***** DATA EXCERPTS *****

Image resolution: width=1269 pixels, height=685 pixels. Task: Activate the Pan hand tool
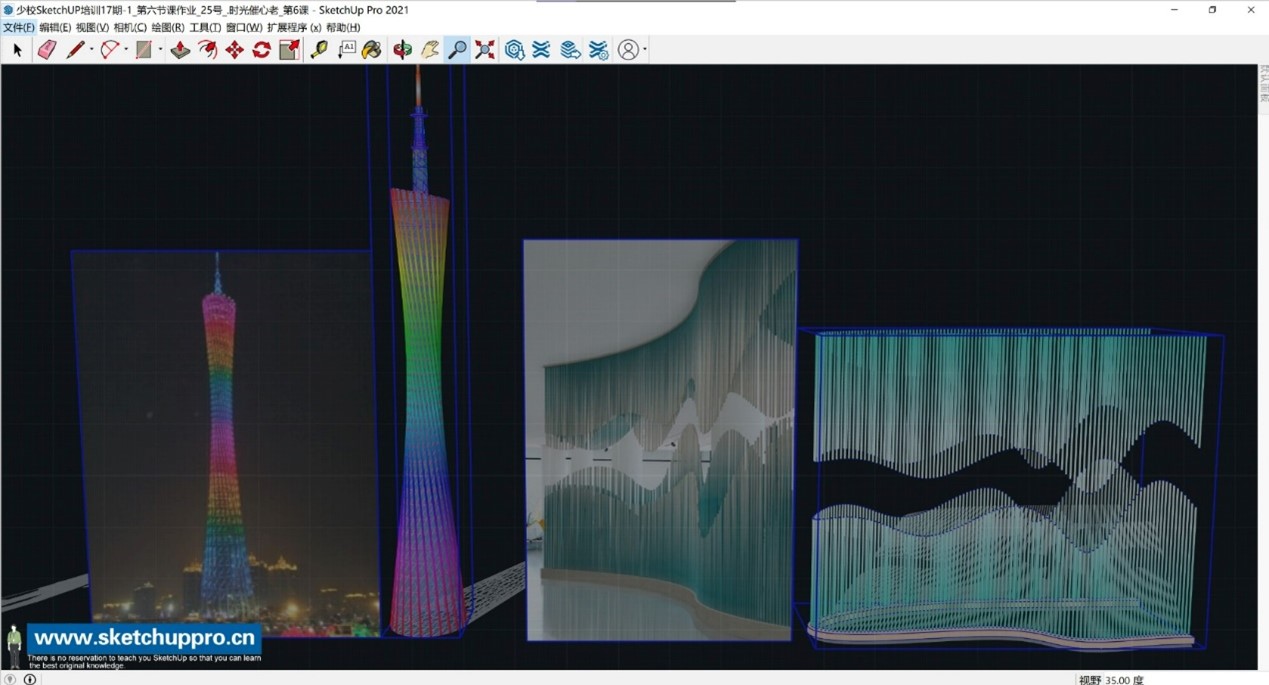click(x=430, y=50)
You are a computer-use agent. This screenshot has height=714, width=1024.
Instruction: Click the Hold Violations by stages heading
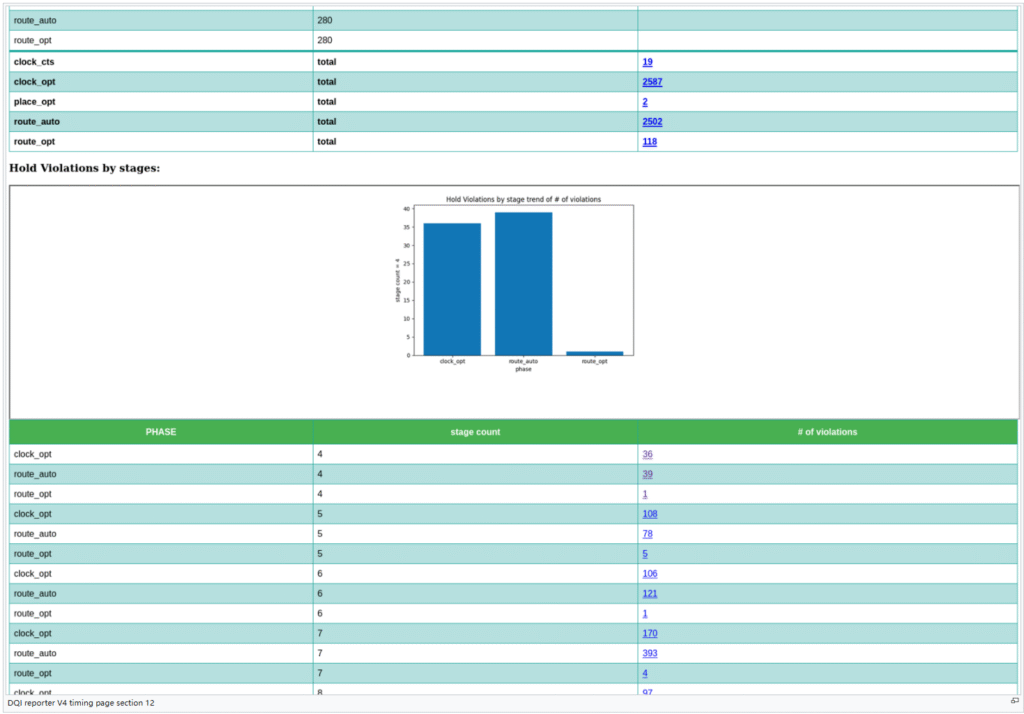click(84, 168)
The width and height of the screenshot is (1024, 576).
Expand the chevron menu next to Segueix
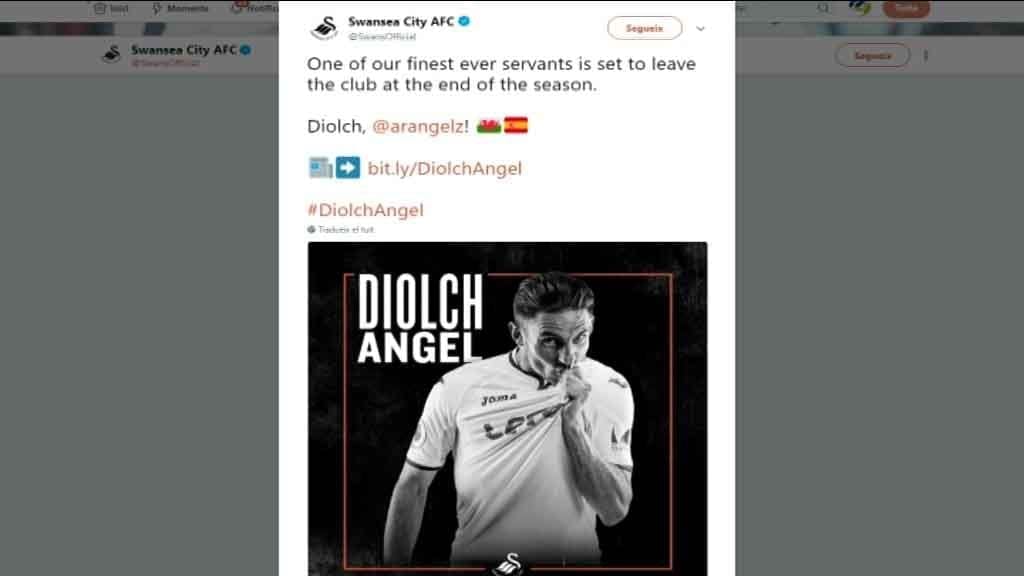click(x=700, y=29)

*****
***** DATA EXCERPTS *****

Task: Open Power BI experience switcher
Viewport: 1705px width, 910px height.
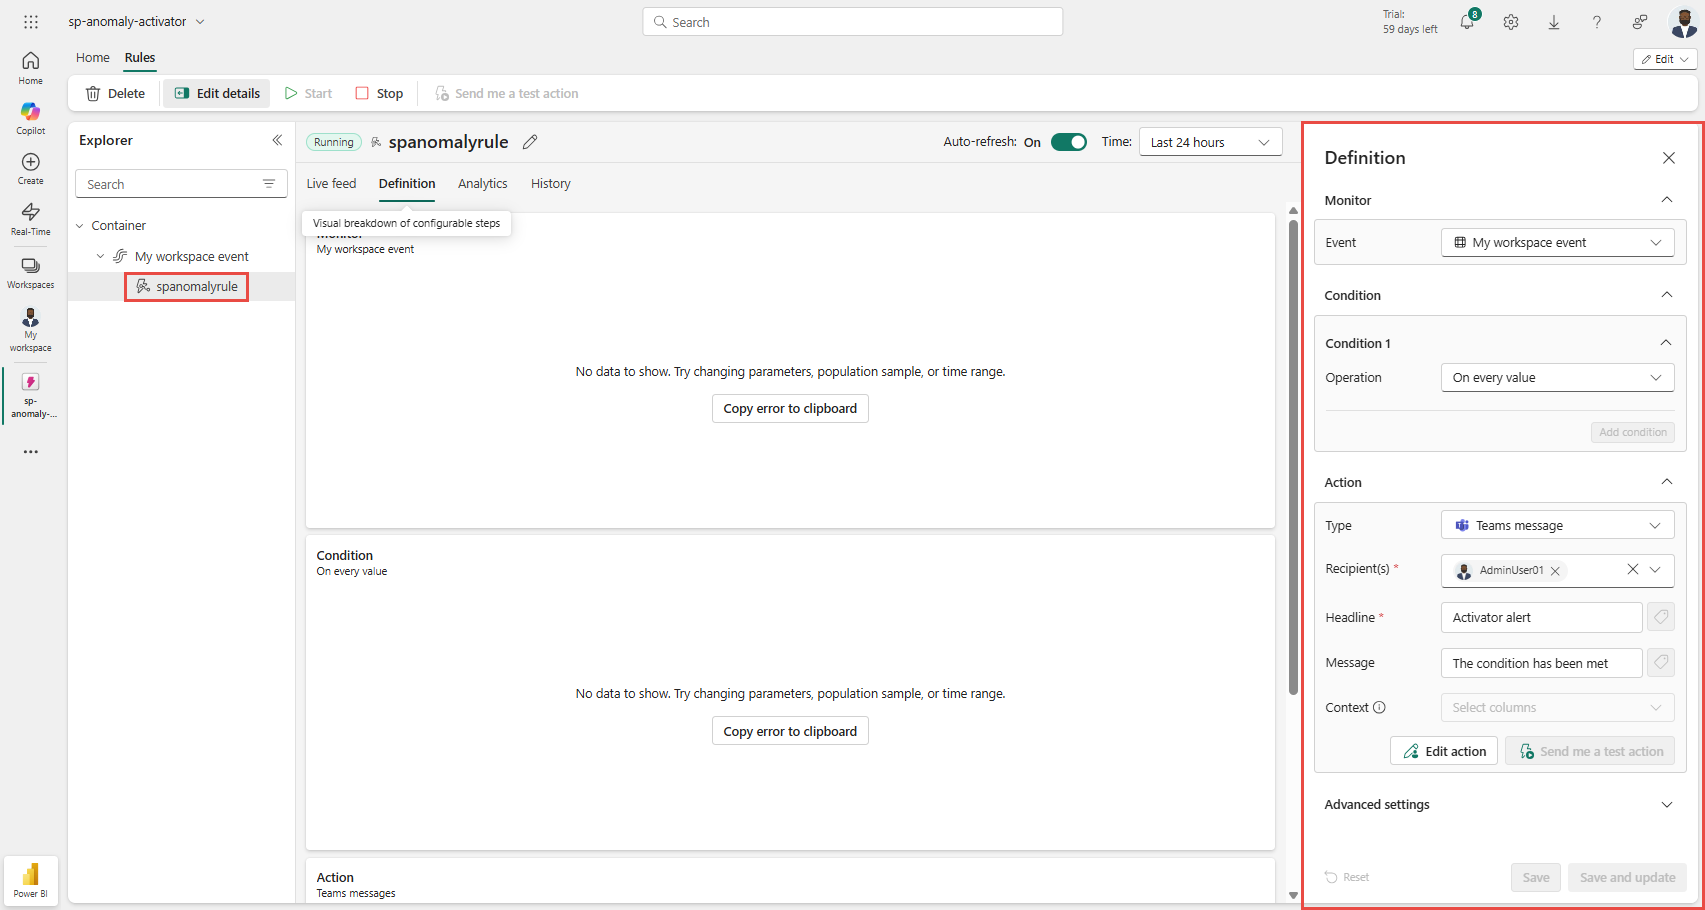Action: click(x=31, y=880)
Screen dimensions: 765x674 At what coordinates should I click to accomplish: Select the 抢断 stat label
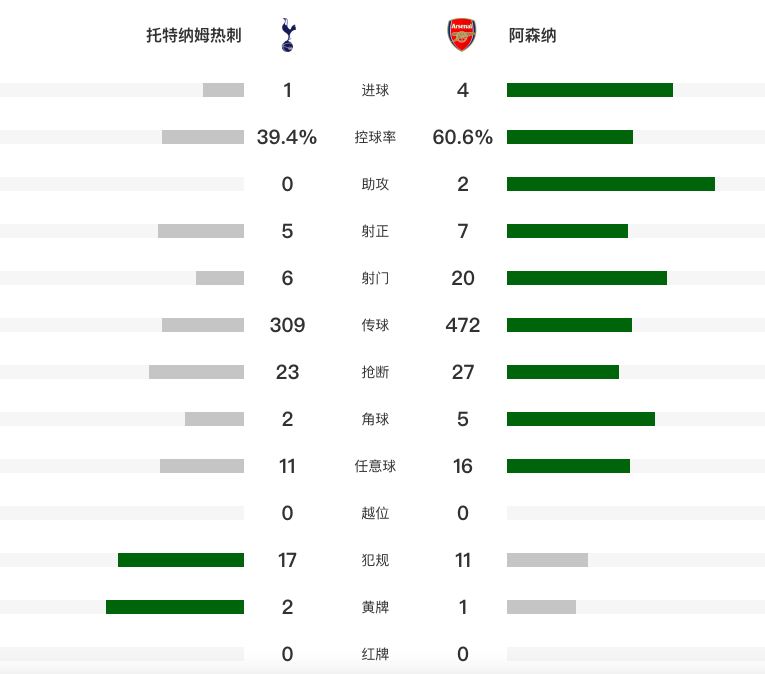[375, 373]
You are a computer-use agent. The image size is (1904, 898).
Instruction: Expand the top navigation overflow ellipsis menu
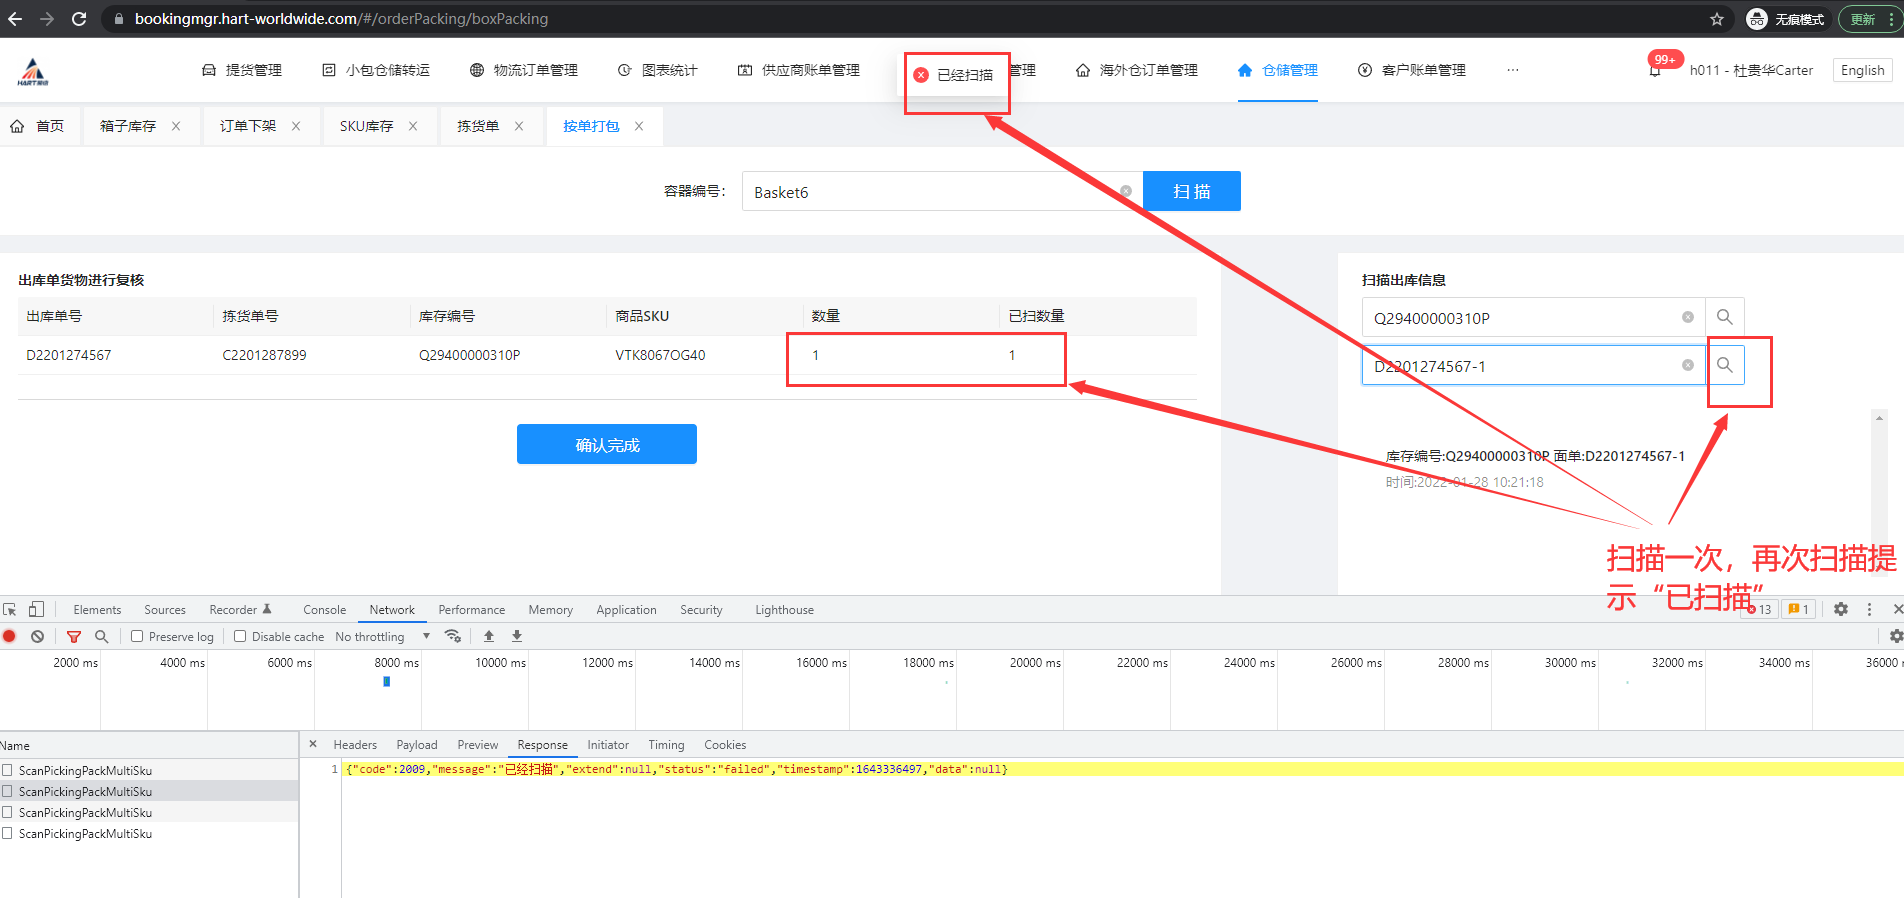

*****

Above are the records. Copy the lines beginning at the one that has "You are a computer-use agent. The" and ending with the one that has "Instruction: Expand the", unchanged.

§ REPLY:
You are a computer-use agent. The image size is (1904, 898).
Instruction: Expand the top navigation overflow ellipsis menu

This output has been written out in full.